Going by the info provided so far, this is what I 'assume' is what you are looking for (using preg_match as an example):

 

$str = '/mcy/1435258204.html';
preg_match('#^/[a-z]+/[0-9]+\.html$#i', $str, $match);
echo $match[0]; // Output: /mcy/1435258204.html

 

But again, without much explanation, it's not clear on the conditions to be honest. You can read more about helpful suggestions here.

 

The / is always at the beginning and the html is always at the end. There is a vertical list with more which i will tackle after i can actually wrap my head around the regex. I just finished reading O'Reilly's mastering regular expressions vol. 2 , but the biggest problem i am having is knowing how to wrap the regex statement in general. It seems i am seeing folks use different characters and it is confusing the hell out me?

 

Is it (....) is it ~...~ is it "...."  is it '...'

 

There must be a standard character to close this function.

the if statement is enclosed in { ...}

 

You know what i'm saying?

In PCRE regular expressions the pattern must be enclosed between delimeters. These delimeters can be a large selection of characters, with alphanumeric characters being the biggest exception. Generally speaking people just choose a char that is unlikely to appear in their pattern as this reduces the amount of escaping required. In your original post you used the tilde character wheras nrg_alpha used the hash. It really makes no great difference. Whilst generally speaking the delimeters should be the same character, I started a recent thread that discussed the fact that you can also use a couple of 'sets' as the delimiters such as {} and <> etc. The characters that are included after the closing delimiter are whats called pattern modifiers.
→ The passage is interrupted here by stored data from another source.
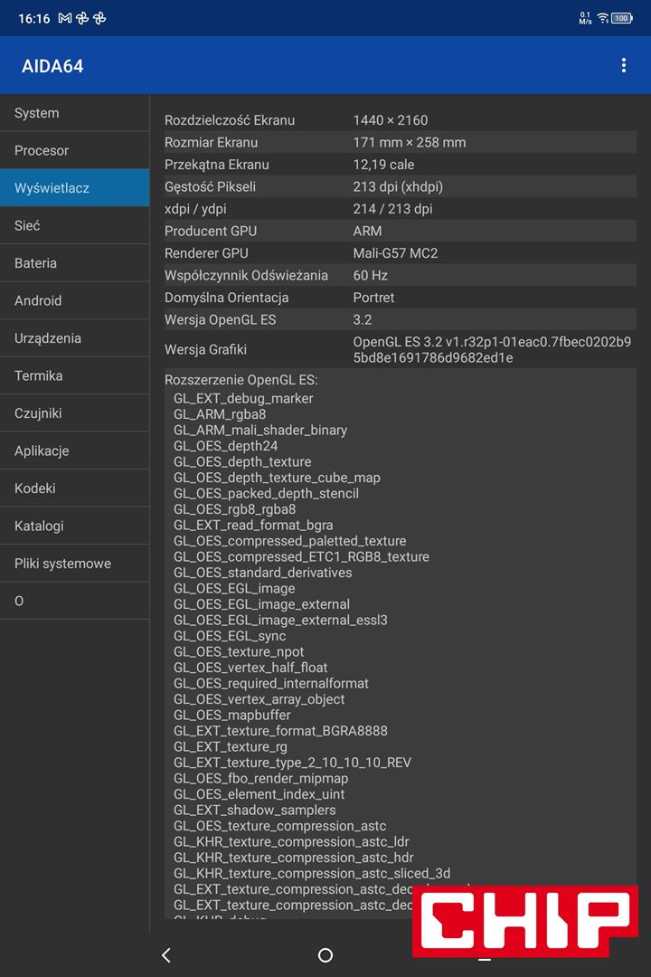Select the Wyświetlacz sidebar item
This screenshot has height=977, width=651.
pos(74,188)
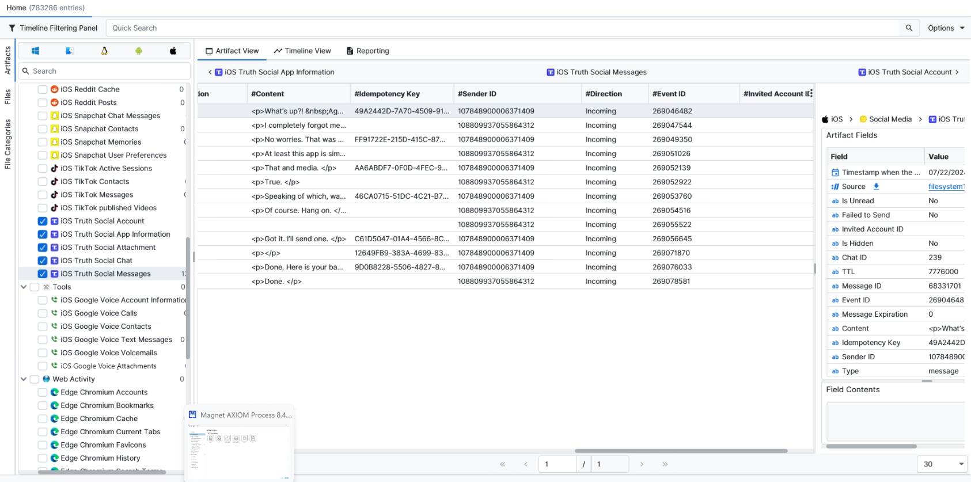Select the Linux penguin platform filter
This screenshot has height=482, width=971.
coord(104,51)

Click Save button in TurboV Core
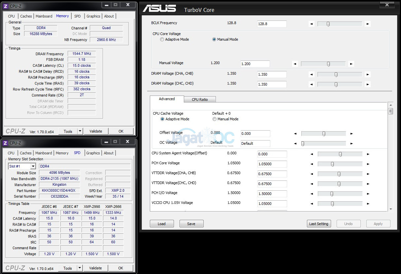[x=191, y=224]
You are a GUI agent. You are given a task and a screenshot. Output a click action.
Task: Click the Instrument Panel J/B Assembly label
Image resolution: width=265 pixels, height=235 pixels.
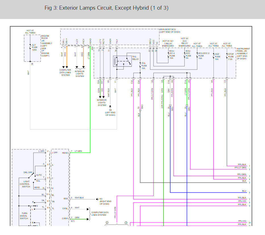(243, 54)
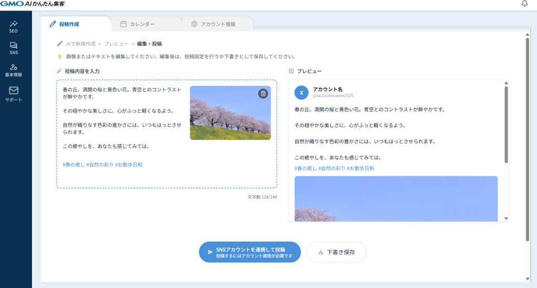Viewport: 537px width, 288px height.
Task: Click the main page scrollbar down arrow
Action: (527, 279)
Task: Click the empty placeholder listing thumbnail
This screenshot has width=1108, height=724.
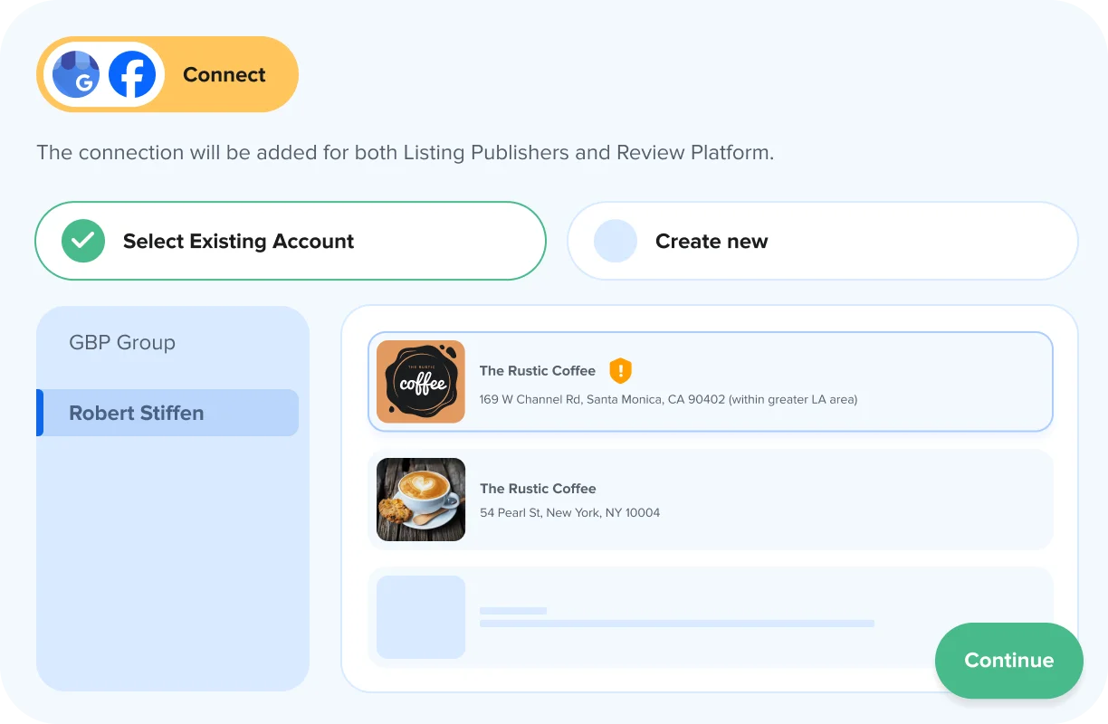Action: [x=421, y=617]
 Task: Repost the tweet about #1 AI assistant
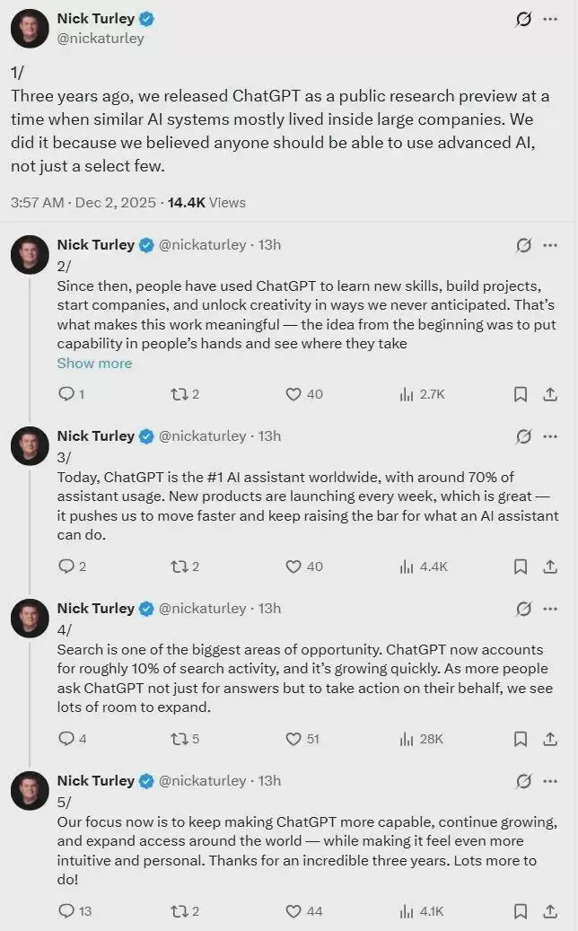[x=178, y=567]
In PCRE regular expressions the pattern must be enclosed between delimeters. These delimeters can be a large selection of characters, with alphanumeric characters being the biggest exception. Generally speaking people just choose a char that is unlikely to appear in their pattern as this reduces the amount of escaping required. In your original post you used the tilde character wheras nrg_alpha used the hash. It really makes no great difference. Whilst generally speaking the delimeters should be the same character, I started a recent thread that discussed the fact that you can also use a couple of 'sets' as the delimiters such as {} and <> etc. The characters that are included after the closing delimiter are whats called pattern modifiers.

 

love you Cags, but you just confused the shit out of me. I'm going to go read mastering regular expressions again :wtf:

With regards to delimiters, the only thing to remember is that they can be any non-white space, non alpha numeric ASCII characters other than a backslash (or null byte apparently). You can read up on delimiters here.

 

With regards to (...), "...", '...' etc.. I'm not sure I follow.. perhaps posting a small portion of code you are trying to use with regards to regex will help out.

 

NOTE: cags basically cut and paste what I linked too in the php manual.. D'oh!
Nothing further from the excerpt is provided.